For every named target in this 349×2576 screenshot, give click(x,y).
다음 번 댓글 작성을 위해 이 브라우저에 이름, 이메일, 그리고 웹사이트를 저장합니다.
...
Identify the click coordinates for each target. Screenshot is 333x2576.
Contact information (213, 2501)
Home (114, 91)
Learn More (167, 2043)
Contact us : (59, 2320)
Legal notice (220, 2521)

• [PROBLEM REQUIREMENTS]: Which lines above contain the word "click"? Copy each of them.

• [ANSWER BOX]:
For every named target in this 349×2576 screenshot, give click(x,y).
Identify the click coordinates for each target. Screenshot is 333x2576.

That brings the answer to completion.